## Exercise directions
Only lines with the word "will" belong in the answer; copy them from the records below.

[Saved entries]
════════

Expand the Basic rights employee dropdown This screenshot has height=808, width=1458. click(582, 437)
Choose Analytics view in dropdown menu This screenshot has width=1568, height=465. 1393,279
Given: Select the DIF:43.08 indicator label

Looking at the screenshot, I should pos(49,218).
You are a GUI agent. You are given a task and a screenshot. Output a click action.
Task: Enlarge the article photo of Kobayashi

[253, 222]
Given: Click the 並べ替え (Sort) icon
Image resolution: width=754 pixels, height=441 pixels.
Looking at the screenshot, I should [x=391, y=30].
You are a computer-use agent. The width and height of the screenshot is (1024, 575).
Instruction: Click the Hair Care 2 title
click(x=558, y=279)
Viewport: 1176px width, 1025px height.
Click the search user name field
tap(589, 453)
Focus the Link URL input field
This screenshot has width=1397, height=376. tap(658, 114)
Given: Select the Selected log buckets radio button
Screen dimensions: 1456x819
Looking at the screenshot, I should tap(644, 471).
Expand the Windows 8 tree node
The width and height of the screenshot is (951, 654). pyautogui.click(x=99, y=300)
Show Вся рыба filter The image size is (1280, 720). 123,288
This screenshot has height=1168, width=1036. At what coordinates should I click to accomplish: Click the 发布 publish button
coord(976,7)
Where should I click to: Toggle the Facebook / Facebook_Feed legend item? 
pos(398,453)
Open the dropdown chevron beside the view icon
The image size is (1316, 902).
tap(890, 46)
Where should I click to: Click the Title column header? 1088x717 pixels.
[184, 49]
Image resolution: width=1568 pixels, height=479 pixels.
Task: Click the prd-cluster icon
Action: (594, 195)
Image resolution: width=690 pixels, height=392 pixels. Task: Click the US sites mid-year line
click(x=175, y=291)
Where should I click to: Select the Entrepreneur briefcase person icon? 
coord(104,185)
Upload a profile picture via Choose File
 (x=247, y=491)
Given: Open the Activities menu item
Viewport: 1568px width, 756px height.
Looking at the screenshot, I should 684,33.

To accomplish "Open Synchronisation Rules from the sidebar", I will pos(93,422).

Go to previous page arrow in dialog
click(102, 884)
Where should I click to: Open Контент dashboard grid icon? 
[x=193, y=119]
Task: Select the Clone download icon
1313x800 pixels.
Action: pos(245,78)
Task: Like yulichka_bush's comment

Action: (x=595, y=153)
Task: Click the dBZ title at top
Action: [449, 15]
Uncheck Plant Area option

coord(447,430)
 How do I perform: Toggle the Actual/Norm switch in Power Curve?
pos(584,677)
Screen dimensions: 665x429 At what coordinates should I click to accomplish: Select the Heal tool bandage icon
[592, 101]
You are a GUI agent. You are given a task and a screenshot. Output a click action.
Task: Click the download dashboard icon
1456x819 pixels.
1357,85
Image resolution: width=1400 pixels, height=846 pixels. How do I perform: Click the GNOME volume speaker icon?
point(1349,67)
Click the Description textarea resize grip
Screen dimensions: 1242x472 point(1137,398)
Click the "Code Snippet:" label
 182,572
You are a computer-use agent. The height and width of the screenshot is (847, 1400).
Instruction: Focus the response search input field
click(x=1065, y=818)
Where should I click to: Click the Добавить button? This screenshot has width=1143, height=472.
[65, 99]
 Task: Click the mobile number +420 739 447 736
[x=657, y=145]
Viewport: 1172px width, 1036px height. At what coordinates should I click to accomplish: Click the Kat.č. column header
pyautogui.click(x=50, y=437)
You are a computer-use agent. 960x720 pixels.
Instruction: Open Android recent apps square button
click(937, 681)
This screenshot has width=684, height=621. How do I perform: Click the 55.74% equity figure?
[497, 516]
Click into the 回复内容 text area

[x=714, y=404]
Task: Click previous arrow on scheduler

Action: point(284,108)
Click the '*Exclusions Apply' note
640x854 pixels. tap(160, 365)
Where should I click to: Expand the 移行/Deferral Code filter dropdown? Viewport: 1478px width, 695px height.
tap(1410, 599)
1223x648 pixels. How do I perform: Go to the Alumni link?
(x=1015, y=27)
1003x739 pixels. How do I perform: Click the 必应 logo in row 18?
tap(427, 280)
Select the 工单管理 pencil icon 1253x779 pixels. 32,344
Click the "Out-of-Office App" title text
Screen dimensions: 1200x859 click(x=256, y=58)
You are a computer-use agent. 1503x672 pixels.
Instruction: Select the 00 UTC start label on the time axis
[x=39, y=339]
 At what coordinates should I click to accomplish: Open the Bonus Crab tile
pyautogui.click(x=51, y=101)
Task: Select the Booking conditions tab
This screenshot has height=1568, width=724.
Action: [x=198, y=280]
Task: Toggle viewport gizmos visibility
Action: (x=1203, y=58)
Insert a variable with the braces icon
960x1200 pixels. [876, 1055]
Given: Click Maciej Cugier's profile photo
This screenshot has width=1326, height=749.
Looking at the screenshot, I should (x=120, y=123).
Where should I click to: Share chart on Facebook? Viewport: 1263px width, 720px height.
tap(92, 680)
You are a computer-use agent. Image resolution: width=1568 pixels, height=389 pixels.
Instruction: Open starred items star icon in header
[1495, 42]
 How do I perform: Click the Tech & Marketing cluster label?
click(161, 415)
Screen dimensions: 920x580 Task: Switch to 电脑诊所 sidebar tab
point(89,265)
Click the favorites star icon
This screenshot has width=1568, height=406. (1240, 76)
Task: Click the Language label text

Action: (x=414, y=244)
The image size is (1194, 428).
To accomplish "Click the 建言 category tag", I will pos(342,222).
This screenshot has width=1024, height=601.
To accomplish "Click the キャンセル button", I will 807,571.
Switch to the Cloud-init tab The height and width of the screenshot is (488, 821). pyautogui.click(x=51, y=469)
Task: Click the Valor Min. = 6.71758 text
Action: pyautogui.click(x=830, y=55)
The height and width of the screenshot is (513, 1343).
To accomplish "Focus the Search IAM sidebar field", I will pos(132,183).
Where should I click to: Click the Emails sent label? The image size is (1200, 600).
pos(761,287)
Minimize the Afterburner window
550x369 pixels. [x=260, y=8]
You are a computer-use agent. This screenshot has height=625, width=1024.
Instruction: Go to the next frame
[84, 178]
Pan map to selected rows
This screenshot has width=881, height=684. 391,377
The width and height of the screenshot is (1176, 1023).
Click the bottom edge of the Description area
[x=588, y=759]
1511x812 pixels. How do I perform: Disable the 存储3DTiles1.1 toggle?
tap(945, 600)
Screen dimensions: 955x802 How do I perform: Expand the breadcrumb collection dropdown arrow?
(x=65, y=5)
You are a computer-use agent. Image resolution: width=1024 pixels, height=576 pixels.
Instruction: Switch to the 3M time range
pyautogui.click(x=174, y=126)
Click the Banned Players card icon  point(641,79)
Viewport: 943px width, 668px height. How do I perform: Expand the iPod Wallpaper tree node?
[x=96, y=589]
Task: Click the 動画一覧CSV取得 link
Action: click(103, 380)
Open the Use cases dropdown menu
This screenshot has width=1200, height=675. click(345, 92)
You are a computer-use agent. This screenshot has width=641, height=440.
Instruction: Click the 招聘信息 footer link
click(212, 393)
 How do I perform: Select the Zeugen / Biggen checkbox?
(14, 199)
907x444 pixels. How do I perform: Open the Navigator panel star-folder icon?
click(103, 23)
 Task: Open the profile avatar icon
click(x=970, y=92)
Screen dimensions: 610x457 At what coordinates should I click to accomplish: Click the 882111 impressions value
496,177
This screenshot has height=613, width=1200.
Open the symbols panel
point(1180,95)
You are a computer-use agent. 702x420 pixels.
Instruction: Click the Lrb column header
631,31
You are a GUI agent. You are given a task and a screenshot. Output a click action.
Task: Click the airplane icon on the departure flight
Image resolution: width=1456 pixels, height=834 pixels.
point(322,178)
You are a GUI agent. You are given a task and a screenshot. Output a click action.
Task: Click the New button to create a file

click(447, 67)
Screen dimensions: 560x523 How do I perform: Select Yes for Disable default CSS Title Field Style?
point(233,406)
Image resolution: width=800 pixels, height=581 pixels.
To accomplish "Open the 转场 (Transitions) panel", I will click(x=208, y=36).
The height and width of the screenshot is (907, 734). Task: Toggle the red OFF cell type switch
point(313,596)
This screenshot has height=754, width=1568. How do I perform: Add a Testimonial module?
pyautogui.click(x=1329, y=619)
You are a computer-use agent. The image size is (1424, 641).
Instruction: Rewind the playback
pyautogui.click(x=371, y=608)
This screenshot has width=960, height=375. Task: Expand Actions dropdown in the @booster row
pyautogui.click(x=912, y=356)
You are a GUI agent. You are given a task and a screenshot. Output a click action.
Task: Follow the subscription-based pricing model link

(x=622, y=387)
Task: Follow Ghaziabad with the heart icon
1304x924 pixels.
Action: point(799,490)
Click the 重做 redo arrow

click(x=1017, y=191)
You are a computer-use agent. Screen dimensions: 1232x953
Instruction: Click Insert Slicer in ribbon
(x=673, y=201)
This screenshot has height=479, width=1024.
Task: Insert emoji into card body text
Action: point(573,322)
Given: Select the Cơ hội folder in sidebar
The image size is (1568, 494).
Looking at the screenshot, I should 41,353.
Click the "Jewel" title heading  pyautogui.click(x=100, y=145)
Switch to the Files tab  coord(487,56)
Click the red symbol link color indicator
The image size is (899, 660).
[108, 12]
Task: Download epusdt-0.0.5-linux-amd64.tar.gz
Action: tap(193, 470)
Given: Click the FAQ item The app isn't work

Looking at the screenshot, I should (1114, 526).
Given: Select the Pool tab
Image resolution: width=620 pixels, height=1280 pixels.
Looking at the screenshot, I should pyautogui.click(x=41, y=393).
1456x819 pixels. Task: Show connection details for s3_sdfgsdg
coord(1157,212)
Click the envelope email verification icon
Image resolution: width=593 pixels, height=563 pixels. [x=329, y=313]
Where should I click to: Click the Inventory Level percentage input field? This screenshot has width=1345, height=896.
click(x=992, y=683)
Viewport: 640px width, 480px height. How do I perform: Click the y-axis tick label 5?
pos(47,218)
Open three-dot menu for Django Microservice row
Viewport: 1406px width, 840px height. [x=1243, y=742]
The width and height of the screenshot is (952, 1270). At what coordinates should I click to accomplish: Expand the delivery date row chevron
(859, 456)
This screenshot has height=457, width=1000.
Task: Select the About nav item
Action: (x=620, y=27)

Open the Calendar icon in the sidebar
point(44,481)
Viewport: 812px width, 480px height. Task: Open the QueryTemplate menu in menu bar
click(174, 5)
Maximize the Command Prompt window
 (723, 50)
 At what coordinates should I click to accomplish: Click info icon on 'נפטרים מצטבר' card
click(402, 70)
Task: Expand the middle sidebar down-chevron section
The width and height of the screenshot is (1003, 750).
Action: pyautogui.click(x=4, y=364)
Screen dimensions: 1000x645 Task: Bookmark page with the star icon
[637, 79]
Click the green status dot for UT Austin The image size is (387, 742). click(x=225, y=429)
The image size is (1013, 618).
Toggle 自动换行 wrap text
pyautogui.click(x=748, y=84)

════════

## Task solution
To accomplish "Open Synchronisation Rules from the sidebar", I will pos(93,422).
To accomplish "Click the 建言 category tag", I will pos(342,222).
To accomplish "Click the キャンセル button", I will 807,571.
To accomplish "Focus the Search IAM sidebar field", I will pos(132,183).
To accomplish "Open the 转场 (Transitions) panel", I will click(x=208, y=36).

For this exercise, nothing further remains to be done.